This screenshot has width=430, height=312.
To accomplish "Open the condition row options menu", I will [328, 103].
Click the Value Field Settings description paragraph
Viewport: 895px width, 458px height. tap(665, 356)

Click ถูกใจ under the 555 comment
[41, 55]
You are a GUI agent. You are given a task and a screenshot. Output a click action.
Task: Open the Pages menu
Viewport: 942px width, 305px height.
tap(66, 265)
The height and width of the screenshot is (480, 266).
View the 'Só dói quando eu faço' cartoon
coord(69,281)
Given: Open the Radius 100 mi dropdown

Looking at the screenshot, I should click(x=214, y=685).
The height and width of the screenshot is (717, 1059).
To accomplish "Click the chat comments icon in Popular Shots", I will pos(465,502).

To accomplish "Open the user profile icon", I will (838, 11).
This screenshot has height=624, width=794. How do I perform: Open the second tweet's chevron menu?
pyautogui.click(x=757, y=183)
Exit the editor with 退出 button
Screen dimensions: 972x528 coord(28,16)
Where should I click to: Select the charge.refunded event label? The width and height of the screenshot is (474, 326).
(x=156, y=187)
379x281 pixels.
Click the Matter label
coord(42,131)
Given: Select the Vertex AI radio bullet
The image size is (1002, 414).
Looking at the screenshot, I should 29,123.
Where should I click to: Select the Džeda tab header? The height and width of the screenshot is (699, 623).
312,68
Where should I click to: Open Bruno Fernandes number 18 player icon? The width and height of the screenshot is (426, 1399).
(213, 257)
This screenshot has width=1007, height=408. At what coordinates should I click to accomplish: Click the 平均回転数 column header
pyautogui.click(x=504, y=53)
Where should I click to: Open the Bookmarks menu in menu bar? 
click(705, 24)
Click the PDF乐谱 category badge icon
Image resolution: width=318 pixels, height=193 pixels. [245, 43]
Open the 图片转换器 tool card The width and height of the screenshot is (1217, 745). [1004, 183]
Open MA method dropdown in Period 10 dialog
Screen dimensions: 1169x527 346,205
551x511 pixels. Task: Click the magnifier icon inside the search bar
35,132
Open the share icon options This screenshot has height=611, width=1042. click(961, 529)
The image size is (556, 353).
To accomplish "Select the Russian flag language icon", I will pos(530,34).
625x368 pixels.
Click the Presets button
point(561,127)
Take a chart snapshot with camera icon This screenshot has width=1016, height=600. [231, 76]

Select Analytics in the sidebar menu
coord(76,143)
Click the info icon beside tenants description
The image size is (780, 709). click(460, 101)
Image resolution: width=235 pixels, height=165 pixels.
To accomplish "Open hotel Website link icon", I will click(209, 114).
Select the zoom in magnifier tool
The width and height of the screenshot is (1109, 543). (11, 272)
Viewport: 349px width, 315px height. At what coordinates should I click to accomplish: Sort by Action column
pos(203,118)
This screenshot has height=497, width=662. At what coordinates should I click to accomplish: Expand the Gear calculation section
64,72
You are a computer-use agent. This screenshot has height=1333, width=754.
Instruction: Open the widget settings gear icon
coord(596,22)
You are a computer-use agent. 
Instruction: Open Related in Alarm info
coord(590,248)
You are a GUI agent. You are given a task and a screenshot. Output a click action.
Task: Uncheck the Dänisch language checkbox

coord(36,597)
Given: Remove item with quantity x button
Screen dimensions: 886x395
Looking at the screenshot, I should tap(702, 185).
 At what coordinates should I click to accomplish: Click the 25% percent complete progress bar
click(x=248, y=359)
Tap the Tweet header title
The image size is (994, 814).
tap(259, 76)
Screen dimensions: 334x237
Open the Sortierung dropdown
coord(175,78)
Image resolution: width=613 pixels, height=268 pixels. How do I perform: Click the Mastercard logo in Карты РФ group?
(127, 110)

━━━━━━━━━━━━━━━━━━━━

### [Task instructions]
In full and word for word, restate the data.

### [Solution to this exercise]
This screenshot has width=430, height=312.
To accomplish "Open the condition row options menu", I will [328, 103].
Click the Value Field Settings description paragraph
Viewport: 895px width, 458px height. tap(665, 356)

Click ถูกใจ under the 555 comment
[41, 55]
You are a GUI agent. You are given a task and a screenshot. Output a click action.
Task: Open the Pages menu
Viewport: 942px width, 305px height.
tap(66, 265)
The height and width of the screenshot is (480, 266).
View the 'Só dói quando eu faço' cartoon
coord(69,281)
Given: Open the Radius 100 mi dropdown

Looking at the screenshot, I should click(x=214, y=685).
The height and width of the screenshot is (717, 1059).
To accomplish "Click the chat comments icon in Popular Shots", I will pos(465,502).

To accomplish "Open the user profile icon", I will (838, 11).
This screenshot has height=624, width=794. How do I perform: Open the second tweet's chevron menu?
pyautogui.click(x=757, y=183)
Exit the editor with 退出 button
Screen dimensions: 972x528 coord(28,16)
Where should I click to: Select the charge.refunded event label? The width and height of the screenshot is (474, 326).
(x=156, y=187)
379x281 pixels.
Click the Matter label
coord(42,131)
Given: Select the Vertex AI radio bullet
The image size is (1002, 414).
Looking at the screenshot, I should 29,123.
Where should I click to: Select the Džeda tab header? The height and width of the screenshot is (699, 623).
312,68
Where should I click to: Open Bruno Fernandes number 18 player icon? The width and height of the screenshot is (426, 1399).
(213, 257)
This screenshot has width=1007, height=408. At what coordinates should I click to accomplish: Click the 平均回転数 column header
pyautogui.click(x=504, y=53)
Where should I click to: Open the Bookmarks menu in menu bar? 
click(705, 24)
Click the PDF乐谱 category badge icon
Image resolution: width=318 pixels, height=193 pixels. [245, 43]
Open the 图片转换器 tool card The width and height of the screenshot is (1217, 745). [1004, 183]
Open MA method dropdown in Period 10 dialog
Screen dimensions: 1169x527 346,205
551x511 pixels. Task: Click the magnifier icon inside the search bar
35,132
Open the share icon options This screenshot has height=611, width=1042. click(961, 529)
The image size is (556, 353).
To accomplish "Select the Russian flag language icon", I will pos(530,34).
625x368 pixels.
Click the Presets button
point(561,127)
Take a chart snapshot with camera icon This screenshot has width=1016, height=600. [231, 76]

Select Analytics in the sidebar menu
coord(76,143)
Click the info icon beside tenants description
The image size is (780, 709). click(460, 101)
Image resolution: width=235 pixels, height=165 pixels.
To accomplish "Open hotel Website link icon", I will click(209, 114).
Select the zoom in magnifier tool
The width and height of the screenshot is (1109, 543). (11, 272)
Viewport: 349px width, 315px height. At what coordinates should I click to accomplish: Sort by Action column
pos(203,118)
This screenshot has height=497, width=662. At what coordinates should I click to accomplish: Expand the Gear calculation section
64,72
You are a computer-use agent. This screenshot has height=1333, width=754.
Instruction: Open the widget settings gear icon
coord(596,22)
You are a computer-use agent. 
Instruction: Open Related in Alarm info
coord(590,248)
You are a GUI agent. You are given a task and a screenshot. Output a click action.
Task: Uncheck the Dänisch language checkbox

coord(36,597)
Given: Remove item with quantity x button
Screen dimensions: 886x395
Looking at the screenshot, I should tap(702, 185).
 At what coordinates should I click to accomplish: Click the 25% percent complete progress bar
click(x=248, y=359)
Tap the Tweet header title
The image size is (994, 814).
tap(259, 76)
Screen dimensions: 334x237
Open the Sortierung dropdown
coord(175,78)
Image resolution: width=613 pixels, height=268 pixels. How do I perform: Click the Mastercard logo in Карты РФ group?
(127, 110)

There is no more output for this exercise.